** Alıntılanan metin **
------------
Davacı yan hisselerin emaneten devredildiği yönündeki iddiasını ispata yönelik olarak tanık deliline dayanmış davalı yan tanık dinlenmesine muvafakat etmemiştir. Davacı yan yazılı delil başlangıcı olduğu iddiası ile bir kısım mesaj içerikleri ve belge sunmuş ise de sunulan delillerin incelenmesinde davalılardan sadır olan ve iddiayı ispat yönünden yazılı delil başlangıcı kabul edilebilir bir delil tespit edilememiştir. Öte yandan Noterlik Kanununun 82/2. Maddesi ve HMK 204 maddesi uyarınca, düzenleme biçimindeki noter senetleri sahteliği ispat edilinceye kadar kesin delil teşkil edeceğinden de tanık delili toplanmamıştır. Davacı yan dava dilekçesinde yemin deliline başvurmuş olup mahkememizce yemin delili hatırlatılmış davacı yan bu delile başvurmamıştır. Bu nedenlerle sübut bulmayan davanın reddi gerekmiştir.
------------
** Veri kümesi alıntıları **
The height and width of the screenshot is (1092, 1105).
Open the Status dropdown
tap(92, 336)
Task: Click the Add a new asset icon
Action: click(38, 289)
------------
** Yapılacak iş **
Mahkeme kararının "Davacı yan hisselerin" ifadesinden başlayıp "davanın reddi gerekmiştir." ifadesi de dahil olmak üzere oraya kadar uzanan kısmını, hiçbir değişiklik yapmadan geri verir misiniz? Buradaki materyalin mahkeme kararıyla hiçbir ilgisi yoktur.

** Alıştırma yanıtı **
Davacı yan hisselerin emaneten devredildiği yönündeki iddiasını ispata yönelik olarak tanık deliline dayanmış davalı yan tanık dinlenmesine muvafakat etmemiştir. Davacı yan yazılı delil başlangıcı olduğu iddiası ile bir kısım mesaj içerikleri ve belge sunmuş ise de sunulan delillerin incelenmesinde davalılardan sadır olan ve iddiayı ispat yönünden yazılı delil başlangıcı kabul edilebilir bir delil tespit edilememiştir. Öte yandan Noterlik Kanununun 82/2. Maddesi ve HMK 204 maddesi uyarınca, düzenleme biçimindeki noter senetleri sahteliği ispat edilinceye kadar kesin delil teşkil edeceğinden de tanık delili toplanmamıştır. Davacı yan dava dilekçesinde yemin deliline başvurmuş olup mahkememizce yemin delili hatırlatılmış davacı yan bu delile başvurmamıştır. Bu nedenlerle sübut bulmayan davanın reddi gerekmiştir.